The Position of the Parties

[29]           It is the position of the Defendants that there was an agreement by and among the parties that when the CEDIF funds were advanced, the Mortgage would be paid out from those advances and their family home would be freed from that obligation.

[30]           In the alternative they say that in December 2001, a negotiated settlement was reached between the parties including an agreement by David to assume responsibility for the Mortgage debt.

[31]            The Plaintiff’s position, simply stated, is that the Mortgage itself represents the contract between the parties and by its terms, Dana and Susan promised to pay out the loan of $50,000 over a period of time.  They failed to do so and accordingly the debt, with interest, is now payable.

 

Issues

[32]           After hearing the parties, I conclude the issues which I am obliged to decide are:

1.         The grantors of the Mortgage did not have Independent Legal Advice before executing the document.  Should the Mortgage be voided on that account?

2.         The Mortgage contract is complete on its face.  Is parole evidence to be permitted to affect its terms or to result in a discharge of that Mortgage?

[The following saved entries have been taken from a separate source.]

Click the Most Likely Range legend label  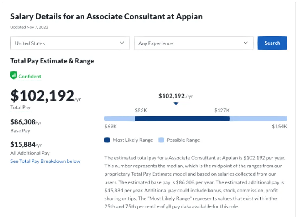coord(132,140)
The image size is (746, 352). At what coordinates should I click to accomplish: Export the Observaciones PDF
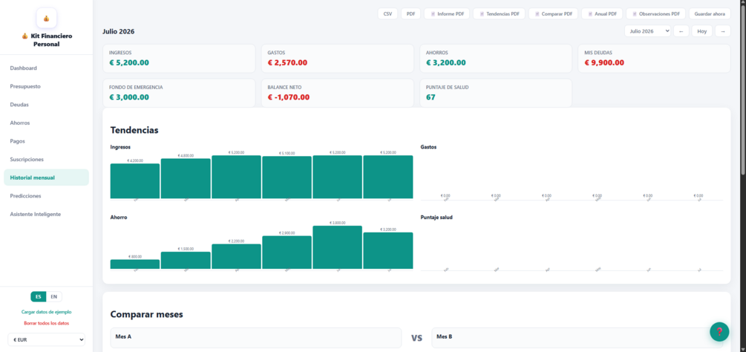coord(655,14)
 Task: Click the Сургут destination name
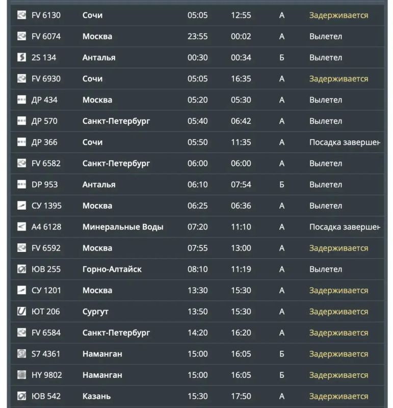pyautogui.click(x=95, y=312)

3.         What is the effect, if any, of the agreement reached between Dana Morin and David Upton in December of 2001, which purported to transfer all liabilities to David?

 

Independent advice

[33]           I am referred to a case Batdorf v MacLean, 2010 NSSC 462, Bourgeois, J., where, at paragraph 26 Bourgeois refers to the decision of Bank of Montreal v Courtney, 2005 NSCA 153, in which Oland, J.A. quoted with approval these comments:

Whether or not someone requires independent legal advice will depend on two principal concerns: whether they understand what is proposed to them and whether they are free to decide according to their own will. The first is a function of information and intellect, while the second will depend, among other things, on whether there is undue influence. ...

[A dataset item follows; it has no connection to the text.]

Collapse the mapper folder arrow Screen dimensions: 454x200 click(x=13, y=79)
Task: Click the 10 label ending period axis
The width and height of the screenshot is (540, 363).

[34]           As observed earlier, Susan is an intelligent and articulate person.  She had serious reservations about signing the Mortgage in question because of her past difficulties with gaining clear title to the property.  There is no doubt she was under pressure to execute the document because the short term survival of her husband’s new business depended on obtaining this financing. 

[35]           The document itself had been in the possession of Dana and Susan for some days before it was signed.  Its terms were certainly clear and known.  Further, the importance of the loan, including the way it was to be obtain as well as the source of the funds were all things known to her at the time she signed the document. 

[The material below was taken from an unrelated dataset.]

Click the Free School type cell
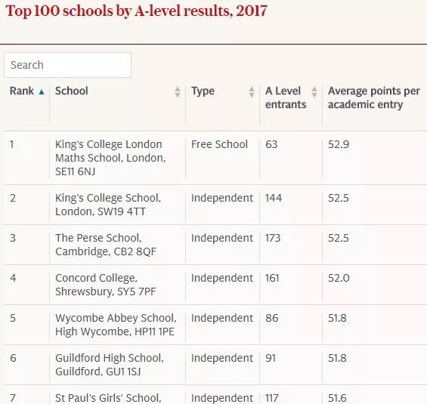 click(219, 144)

[36]           Dana does not make any similar plea with respect to independent advice and he was a tenant in common with Susan. 

[37]           I am satisfied that Susan Morin-Lawrence did understand the importance of the Mortgage document she signed as well as the potential consequences for her interest in the property in the event of default. 

 

Parole Evidence

[38]           With respect to parole evidence, I am referred to a decision of Warner J. in Kings County v Berwick, 2010 NSSC 128, and other sources.  The judge observed that “… contracts are not made in a vacuum, and cannot be properly interpreted without knowledge of the genesis and aim of the transaction.”  This approach does not negate the parole evidence rule, but rather described circumstances in which the rule does not apply.

[39]           The parties were content to introduce a substantial amount of evidence surrounding the execution of this Mortgage document.  Indeed, the entirety of the evidence advanced by both parties was devoted to explaining the circumstances surrounding the execution of the document, what representations were made with respect to its necessity and what its potential effect would be.  Neither party sought to exclude any of this evidence; indeed both specifically rely on it to justify their respective arguments.  The evidence adduced is relevant and persuasive of the parties understanding at the time of signing.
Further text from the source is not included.